--- start Given records ---

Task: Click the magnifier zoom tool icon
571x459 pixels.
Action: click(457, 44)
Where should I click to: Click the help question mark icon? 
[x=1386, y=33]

--- end Given records ---

** Stated task **
Convert the entries into a Markdown table with the columns Row and Entry line, starting at the line that contains "Where should I" and continuing through the last line of the entries. Number each row, and leave out blank lines.

** Answer to this exercise **
| Row | Entry line |
|---|---|
| 1 | Where should I click to: Click the help question mark icon?  |
| 2 | [x=1386, y=33] |